I answer that, As stated above (A[3]), this sacrament is not only a sacrament, but also a sacrifice. For, it has the nature of a sacrifice inasmuch as in this sacrament Christ's Passion is represented, whereby Christ "offered Himself a Victim to God" (Eph. 5:2), and it has the nature of a sacrament inasmuch as invisible grace is bestowed in this sacrament under a visible species. So, then, this sacrament benefits recipients by way both of sacrament and of sacrifice, because it is offered for all who partake of it. For it is said in the Canon of the Mass: "May as many of us as, by participation at this Altar, shall receive the most sacred body and blood of Thy Son, be filled with all heavenly benediction and grace."

But to others who do not receive it, it is beneficial by way of sacrifice, inasmuch as it is offered for their salvation.
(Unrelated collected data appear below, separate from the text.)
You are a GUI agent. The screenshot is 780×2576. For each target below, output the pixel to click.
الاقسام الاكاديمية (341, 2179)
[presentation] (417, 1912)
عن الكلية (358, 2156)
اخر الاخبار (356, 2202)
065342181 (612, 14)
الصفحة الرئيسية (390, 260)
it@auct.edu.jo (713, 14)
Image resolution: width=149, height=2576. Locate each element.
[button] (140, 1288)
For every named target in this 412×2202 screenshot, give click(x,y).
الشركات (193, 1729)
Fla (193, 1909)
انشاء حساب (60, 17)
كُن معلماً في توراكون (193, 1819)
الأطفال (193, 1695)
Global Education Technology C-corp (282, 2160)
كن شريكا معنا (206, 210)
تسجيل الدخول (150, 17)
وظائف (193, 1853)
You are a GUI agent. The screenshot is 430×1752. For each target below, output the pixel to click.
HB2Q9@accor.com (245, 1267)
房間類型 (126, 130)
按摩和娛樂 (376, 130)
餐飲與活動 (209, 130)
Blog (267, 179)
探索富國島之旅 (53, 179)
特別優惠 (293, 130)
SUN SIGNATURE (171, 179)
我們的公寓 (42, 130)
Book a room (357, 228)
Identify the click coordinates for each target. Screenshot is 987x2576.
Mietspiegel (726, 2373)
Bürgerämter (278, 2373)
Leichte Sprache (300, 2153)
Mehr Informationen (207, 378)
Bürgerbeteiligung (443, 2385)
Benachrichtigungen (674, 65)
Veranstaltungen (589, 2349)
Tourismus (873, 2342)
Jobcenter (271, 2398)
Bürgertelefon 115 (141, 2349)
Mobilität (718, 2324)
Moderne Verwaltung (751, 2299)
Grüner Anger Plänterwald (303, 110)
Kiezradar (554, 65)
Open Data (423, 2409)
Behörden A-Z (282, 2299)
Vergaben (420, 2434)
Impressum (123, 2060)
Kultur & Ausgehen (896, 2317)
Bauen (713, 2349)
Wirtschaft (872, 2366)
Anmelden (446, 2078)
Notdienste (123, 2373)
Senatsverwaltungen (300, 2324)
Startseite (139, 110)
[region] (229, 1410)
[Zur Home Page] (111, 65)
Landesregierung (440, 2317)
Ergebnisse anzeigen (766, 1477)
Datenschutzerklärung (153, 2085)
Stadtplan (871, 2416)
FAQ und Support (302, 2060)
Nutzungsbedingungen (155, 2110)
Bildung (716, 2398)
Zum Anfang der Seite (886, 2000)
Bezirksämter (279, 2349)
Hence it is said in the Canon of the Mass: "Be mindful, O Lord, of Thy servants, men and women . . . for whom we offer, or who offer up to Thee, this sacrifice of praise for themselves and for all their own, for the redemption of their souls, for the hope of their safety and salvation." And our Lord expressed both ways, saying (Mat. 26:28, with Lk. 22:20): "Which for you," i.e. who receive it, "and for many," i.e. others, "shall be shed unto remission of sins."

Reply to Objection 1: This sacrament has this in addition to the others, that it is a sacrifice: and therefore the comparison fails.

Reply to Objection 2: As Christ's Passion benefits all, for the forgiveness of sin and the attaining of grace and glory, whereas it produces no effect except in those who are united with Christ's Passion through faith and charity, so likewise this sacrifice, which is the memorial of our Lord's Passion, has no effect except in those who are united with this sacrament through faith and charity. Hence Augustine says to Renatus (De Anima et ejus origine i): "Who may offer Christ's body except for them who are Christ's members?" Hence in the Canon of the Mass no prayer is made for them who are outside the pale of the Church. But it benefits them who are members, more or less, according to the measure of their devotion.

Reply to Objection 3: Receiving is of the very nature of the sacrament, but offering belongs to the nature of sacrifice: consequently, when one or even several receive the body of Christ, no help accrues to others. In like fashion even when the priest consecrates several hosts in one mass, the effect of this sacrament is not increased, since there is only one sacrifice; because there is no more power in several hosts than in one, since there is only one Christ present under all the hosts and under one. Hence, neither will any one receive greater effect from the sacrament by taking many consecrated hosts in one mass. But the oblation of the sacrifice is multiplied in several masses, and therefore the effect of the sacrifice and of the sacrament is multiplied.